DATA EXTRACTS:
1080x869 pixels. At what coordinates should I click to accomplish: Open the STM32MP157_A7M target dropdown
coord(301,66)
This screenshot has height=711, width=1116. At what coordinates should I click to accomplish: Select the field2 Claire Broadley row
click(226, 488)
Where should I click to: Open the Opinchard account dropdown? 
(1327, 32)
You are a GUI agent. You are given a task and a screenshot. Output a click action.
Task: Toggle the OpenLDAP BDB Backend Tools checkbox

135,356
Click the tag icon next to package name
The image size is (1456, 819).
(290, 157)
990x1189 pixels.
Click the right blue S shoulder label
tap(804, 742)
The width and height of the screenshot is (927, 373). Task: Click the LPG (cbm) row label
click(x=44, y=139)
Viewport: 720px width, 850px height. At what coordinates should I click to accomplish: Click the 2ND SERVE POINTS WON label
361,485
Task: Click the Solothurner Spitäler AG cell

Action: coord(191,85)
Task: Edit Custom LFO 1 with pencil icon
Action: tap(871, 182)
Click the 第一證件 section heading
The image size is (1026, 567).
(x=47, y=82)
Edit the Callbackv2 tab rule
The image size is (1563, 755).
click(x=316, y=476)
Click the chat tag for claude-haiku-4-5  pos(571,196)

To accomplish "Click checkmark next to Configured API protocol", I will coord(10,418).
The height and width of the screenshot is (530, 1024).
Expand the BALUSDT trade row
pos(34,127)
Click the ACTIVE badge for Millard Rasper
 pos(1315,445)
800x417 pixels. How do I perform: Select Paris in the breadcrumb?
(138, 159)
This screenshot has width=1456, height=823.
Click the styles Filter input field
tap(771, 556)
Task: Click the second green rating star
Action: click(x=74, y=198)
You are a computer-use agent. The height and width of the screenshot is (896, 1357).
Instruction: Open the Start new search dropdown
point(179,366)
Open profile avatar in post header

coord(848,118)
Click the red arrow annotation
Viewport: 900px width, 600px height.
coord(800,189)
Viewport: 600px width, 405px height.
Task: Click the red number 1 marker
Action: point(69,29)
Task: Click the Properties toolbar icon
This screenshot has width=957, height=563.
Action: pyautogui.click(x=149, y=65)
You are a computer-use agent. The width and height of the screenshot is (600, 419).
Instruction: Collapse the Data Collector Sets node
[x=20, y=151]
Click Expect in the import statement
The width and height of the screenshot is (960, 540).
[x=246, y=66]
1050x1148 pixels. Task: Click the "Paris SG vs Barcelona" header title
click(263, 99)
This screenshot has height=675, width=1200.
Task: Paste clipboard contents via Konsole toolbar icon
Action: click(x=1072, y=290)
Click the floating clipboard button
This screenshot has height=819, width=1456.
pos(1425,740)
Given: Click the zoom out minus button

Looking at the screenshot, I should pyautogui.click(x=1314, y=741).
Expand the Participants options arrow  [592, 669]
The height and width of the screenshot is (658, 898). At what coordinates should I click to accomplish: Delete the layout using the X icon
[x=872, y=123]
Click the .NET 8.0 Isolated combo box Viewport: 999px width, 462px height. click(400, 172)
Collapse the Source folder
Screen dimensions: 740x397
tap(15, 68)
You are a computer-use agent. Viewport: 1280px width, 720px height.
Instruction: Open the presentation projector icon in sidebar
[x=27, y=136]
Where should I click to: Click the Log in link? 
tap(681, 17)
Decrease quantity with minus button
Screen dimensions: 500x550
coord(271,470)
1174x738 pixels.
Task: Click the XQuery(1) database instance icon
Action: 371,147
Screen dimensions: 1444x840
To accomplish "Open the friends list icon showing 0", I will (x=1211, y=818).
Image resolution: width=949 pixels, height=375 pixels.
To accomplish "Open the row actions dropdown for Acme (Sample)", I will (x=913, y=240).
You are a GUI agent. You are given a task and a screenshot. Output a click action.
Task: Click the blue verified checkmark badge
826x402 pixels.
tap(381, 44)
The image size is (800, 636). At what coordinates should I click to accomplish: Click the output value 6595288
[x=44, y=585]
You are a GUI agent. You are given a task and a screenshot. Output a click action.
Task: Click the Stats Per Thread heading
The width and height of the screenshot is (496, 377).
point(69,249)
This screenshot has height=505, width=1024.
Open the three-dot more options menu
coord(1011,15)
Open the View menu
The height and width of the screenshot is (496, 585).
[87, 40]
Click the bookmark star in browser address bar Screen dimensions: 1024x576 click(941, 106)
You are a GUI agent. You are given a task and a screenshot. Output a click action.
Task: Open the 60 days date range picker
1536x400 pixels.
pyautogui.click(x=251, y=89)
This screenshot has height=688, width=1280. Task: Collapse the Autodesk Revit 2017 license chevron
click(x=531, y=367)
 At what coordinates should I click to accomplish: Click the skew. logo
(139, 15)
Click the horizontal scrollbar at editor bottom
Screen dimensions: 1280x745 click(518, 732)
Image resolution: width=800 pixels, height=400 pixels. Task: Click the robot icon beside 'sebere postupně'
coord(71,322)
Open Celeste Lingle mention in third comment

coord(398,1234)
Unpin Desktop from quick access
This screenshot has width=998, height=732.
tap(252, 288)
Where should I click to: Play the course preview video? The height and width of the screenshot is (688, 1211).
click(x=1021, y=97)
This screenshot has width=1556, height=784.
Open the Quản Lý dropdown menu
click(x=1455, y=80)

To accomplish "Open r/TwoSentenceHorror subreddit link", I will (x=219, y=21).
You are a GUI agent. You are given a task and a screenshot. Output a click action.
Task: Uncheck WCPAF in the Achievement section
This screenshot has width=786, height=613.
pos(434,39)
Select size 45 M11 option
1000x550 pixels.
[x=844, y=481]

PROBLEM STATEMENT: All entries should be restated word for word.

ANSWER AREA:
1080x869 pixels. At what coordinates should I click to accomplish: Open the STM32MP157_A7M target dropdown
coord(301,66)
This screenshot has height=711, width=1116. At what coordinates should I click to accomplish: Select the field2 Claire Broadley row
click(226, 488)
Where should I click to: Open the Opinchard account dropdown? 
(1327, 32)
You are a GUI agent. You are given a task and a screenshot. Output a click action.
Task: Toggle the OpenLDAP BDB Backend Tools checkbox

135,356
Click the tag icon next to package name
The image size is (1456, 819).
(290, 157)
990x1189 pixels.
Click the right blue S shoulder label
tap(804, 742)
The width and height of the screenshot is (927, 373). Task: Click the LPG (cbm) row label
click(x=44, y=139)
Viewport: 720px width, 850px height. At what coordinates should I click to accomplish: Click the 2ND SERVE POINTS WON label
361,485
Task: Click the Solothurner Spitäler AG cell

Action: coord(191,85)
Task: Edit Custom LFO 1 with pencil icon
Action: tap(871, 182)
Click the 第一證件 section heading
The image size is (1026, 567).
(x=47, y=82)
Edit the Callbackv2 tab rule
The image size is (1563, 755).
click(x=316, y=476)
Click the chat tag for claude-haiku-4-5  pos(571,196)

To accomplish "Click checkmark next to Configured API protocol", I will coord(10,418).
The height and width of the screenshot is (530, 1024).
Expand the BALUSDT trade row
pos(34,127)
Click the ACTIVE badge for Millard Rasper
 pos(1315,445)
800x417 pixels. How do I perform: Select Paris in the breadcrumb?
(138, 159)
This screenshot has width=1456, height=823.
Click the styles Filter input field
tap(771, 556)
Task: Click the second green rating star
Action: click(x=74, y=198)
You are a computer-use agent. The height and width of the screenshot is (896, 1357).
Instruction: Open the Start new search dropdown
point(179,366)
Open profile avatar in post header

coord(848,118)
Click the red arrow annotation
Viewport: 900px width, 600px height.
coord(800,189)
Viewport: 600px width, 405px height.
Task: Click the red number 1 marker
Action: point(69,29)
Task: Click the Properties toolbar icon
This screenshot has width=957, height=563.
Action: pyautogui.click(x=149, y=65)
You are a computer-use agent. The width and height of the screenshot is (600, 419).
Instruction: Collapse the Data Collector Sets node
[x=20, y=151]
Click Expect in the import statement
The width and height of the screenshot is (960, 540).
[x=246, y=66]
1050x1148 pixels. Task: Click the "Paris SG vs Barcelona" header title
click(263, 99)
This screenshot has height=675, width=1200.
Task: Paste clipboard contents via Konsole toolbar icon
Action: click(x=1072, y=290)
Click the floating clipboard button
This screenshot has height=819, width=1456.
pos(1425,740)
Given: Click the zoom out minus button

Looking at the screenshot, I should pyautogui.click(x=1314, y=741).
Expand the Participants options arrow  [592, 669]
The height and width of the screenshot is (658, 898). At what coordinates should I click to accomplish: Delete the layout using the X icon
[x=872, y=123]
Click the .NET 8.0 Isolated combo box Viewport: 999px width, 462px height. click(400, 172)
Collapse the Source folder
Screen dimensions: 740x397
tap(15, 68)
You are a computer-use agent. Viewport: 1280px width, 720px height.
Instruction: Open the presentation projector icon in sidebar
[x=27, y=136]
Where should I click to: Click the Log in link? 
tap(681, 17)
Decrease quantity with minus button
Screen dimensions: 500x550
coord(271,470)
1174x738 pixels.
Task: Click the XQuery(1) database instance icon
Action: 371,147
Screen dimensions: 1444x840
To accomplish "Open the friends list icon showing 0", I will (x=1211, y=818).
Image resolution: width=949 pixels, height=375 pixels.
To accomplish "Open the row actions dropdown for Acme (Sample)", I will (x=913, y=240).
You are a GUI agent. You are given a task and a screenshot. Output a click action.
Task: Click the blue verified checkmark badge
826x402 pixels.
tap(381, 44)
The image size is (800, 636). At what coordinates should I click to accomplish: Click the output value 6595288
[x=44, y=585]
You are a GUI agent. You are given a task and a screenshot. Output a click action.
Task: Click the Stats Per Thread heading
The width and height of the screenshot is (496, 377).
point(69,249)
This screenshot has height=505, width=1024.
Open the three-dot more options menu
coord(1011,15)
Open the View menu
The height and width of the screenshot is (496, 585).
[87, 40]
Click the bookmark star in browser address bar Screen dimensions: 1024x576 click(941, 106)
You are a GUI agent. You are given a task and a screenshot. Output a click action.
Task: Open the 60 days date range picker
1536x400 pixels.
pyautogui.click(x=251, y=89)
This screenshot has height=688, width=1280. Task: Collapse the Autodesk Revit 2017 license chevron
click(x=531, y=367)
 At what coordinates should I click to accomplish: Click the skew. logo
(139, 15)
Click the horizontal scrollbar at editor bottom
Screen dimensions: 1280x745 click(518, 732)
Image resolution: width=800 pixels, height=400 pixels. Task: Click the robot icon beside 'sebere postupně'
coord(71,322)
Open Celeste Lingle mention in third comment

coord(398,1234)
Unpin Desktop from quick access
This screenshot has width=998, height=732.
tap(252, 288)
Where should I click to: Play the course preview video? The height and width of the screenshot is (688, 1211).
click(x=1021, y=97)
This screenshot has width=1556, height=784.
Open the Quản Lý dropdown menu
click(x=1455, y=80)

To accomplish "Open r/TwoSentenceHorror subreddit link", I will (x=219, y=21).
You are a GUI agent. You are given a task and a screenshot. Output a click action.
Task: Uncheck WCPAF in the Achievement section
This screenshot has width=786, height=613.
pos(434,39)
Select size 45 M11 option
1000x550 pixels.
[x=844, y=481]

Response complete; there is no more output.